Bloch taught at a Catholic school, then co-founded a charter school in a low-income area of Kansas City, with a super-rich friend of his. He approves of private money donations to schools, but admits he is an idealist when it comes to closing the racial achievement gap. The school founders experienced a long, frustrating learning curve, although they thought they knew what they were getting into.

They started with middle-school students, but learned that starting with the early grades and adding older students later, would have been a better approach.  For, students’ problems multiply as time goes on.  In an urban area, in addition to a high dropout rate, gangs, drugs, and disruptive behavior, there may be multiple ethnic groups who must get acculturated.

Bloch relates the quote, “Our earth is degenerate in these latter days; bribery and corruption are common; children no longer obey their parents; and the end of the world is evidently approaching.”  This is not just the lament of a modern teacher, but of an Assyrian sufficiently educated to write on a clay tablet, living in 2800 B.C., proving once again, that there is nothing new under the sun.

A Smile as Big as the Moon

The Book of the Week is “A Smile as Big as the Moon” by Mike Kersjes, published in 2003.  This book tells the story of a Midwestern special education class that got to go to “space camp” at NASA’s facility in Alabama.
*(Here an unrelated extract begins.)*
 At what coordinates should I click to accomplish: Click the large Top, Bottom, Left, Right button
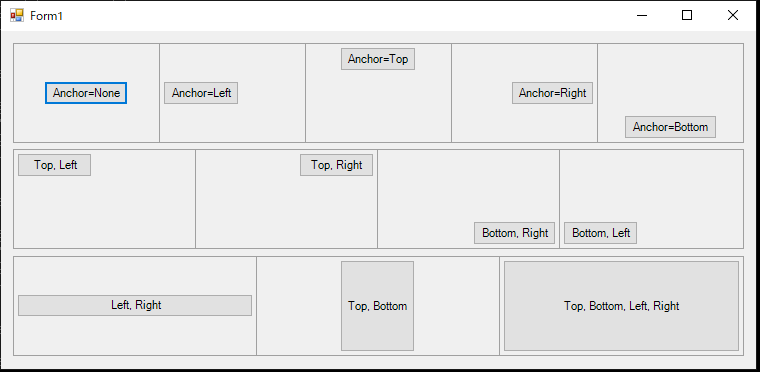click(x=621, y=306)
Each week, the camp engaged students from several schools nationwide in a competition in which the students played the role of astronauts.
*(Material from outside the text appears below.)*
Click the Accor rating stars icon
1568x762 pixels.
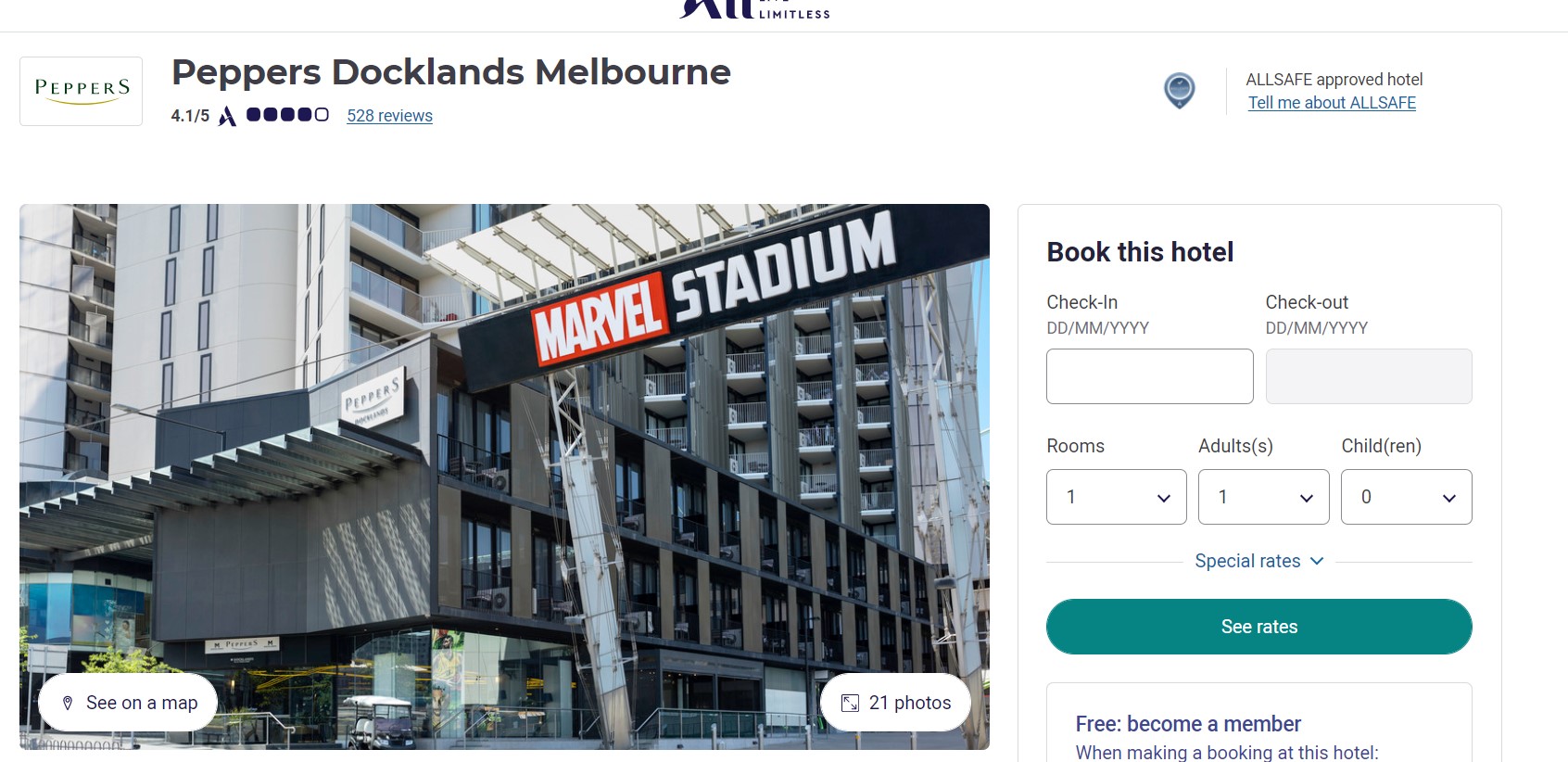point(287,115)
The students in the special education class had various problems such as Tourette’s syndrome, Prader-Willi syndrome, learning disabilities, etc.  However, their teacher wanted to prove to them and the world that they could function just as well as students in regular classes.  They practiced long and hard for weeks prior to the competition.  The teacher was also coach of the high school’s football team.  He was instrumental in instilling confidence in and encouraging teamwork among the kids.  Read the book to find out what happened.

The Merry Baker of Riga

The Book of the Week is “The Merry Baker of Riga” by Boris Zemtzov, published in 2004.  This book described the difficulties of operating a bakery in Riga, Latvia in the 1990’s (just after the fall of Communism).
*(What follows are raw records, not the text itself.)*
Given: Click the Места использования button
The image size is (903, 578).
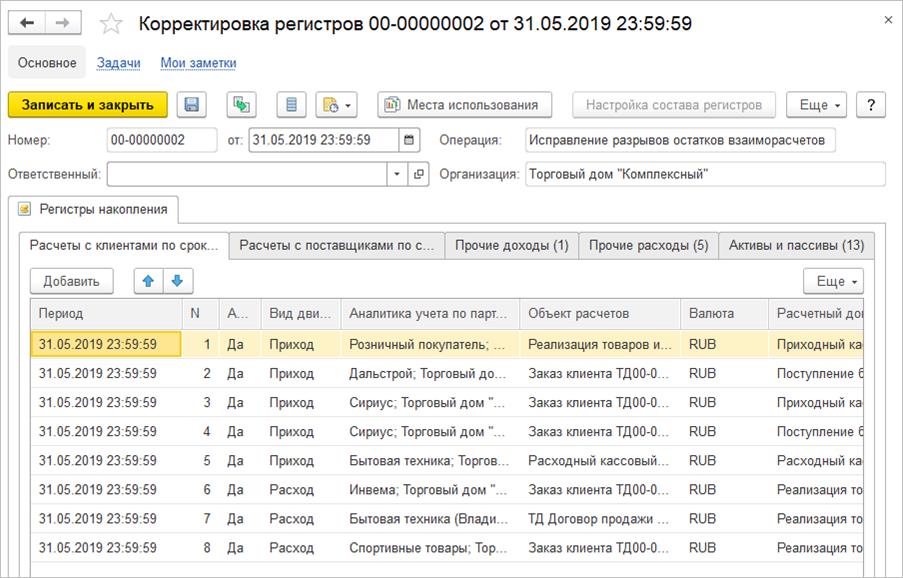Looking at the screenshot, I should pos(464,105).
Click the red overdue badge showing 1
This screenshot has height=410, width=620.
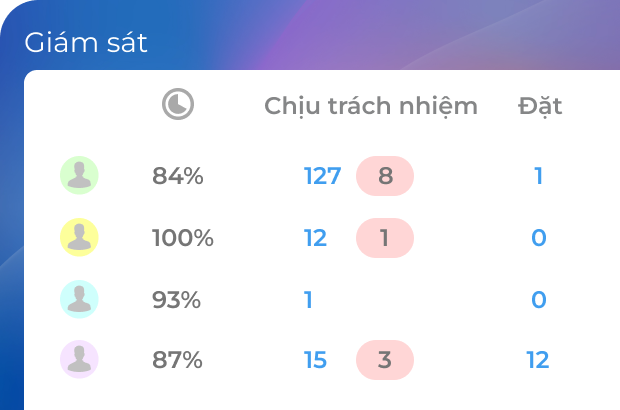click(x=385, y=238)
Latvia used to be a Soviet territory. The half-American author was a businessman and part-owner of said bakery.  Latvian culture was largely to blame for the poor profitability of the capitalist venture, which lasted only a few years.  Language and sanitation were among the myriad problems Zemtzov encountered.

Whenever an employee had a birthday or there was an excuse for a celebratory social gathering (which was often), the consumption of alcohol ensured that nothing got done the whole afternoon.  Alcohol consumption also played a part in a bad experience Zemtzov had with a contractor who was supposed to complete a renovation job in his home.

Nevertheless, Zemtzov described an aspect of Latvian culture that this American blogger found to be quite funny:  on one’s birthday, one is woken up at the crack of dawn by his or her loved ones, is wished a happy birthday, and has a birthday gift shoved in his or her face.

In sum, this was an entertaining tale.

Catfish and Mandala

The Book of the Week is “Catfish and Mandala” by Andrew X. Pham, published in 1999.

This book is the memoir of An, a Vietnamese native whose family fled to California from Vietnam in the spring of 1975, just before Saigon fell. He alternates chapters describing his family’s history, and his bike trip.

An was born in Vietnam, but has mixed Asian blood, so he looks different from everyone. When he returns to Vietnam in his twenties on his bike trip, having been Westernized, he is called the derogatory term, “Viet-kieu.” He flies to, and then cycles through most of the country, to revisit his childhood memories and motherland.

An writes, “… I grew up fighting blacks, whites, and Chicanos… And everybody beat up the Chinaman whether or not he was really an ethnic Chinese. These new Vietnamese kids were easy pickings, small, bookish, passive, and not fluent in English.” So each Asian group segregates itself by nationality in Chinatowns and Japantowns.

An is still grappling with his racial identity. However, writing this book has made it easier, by making others aware of his plight.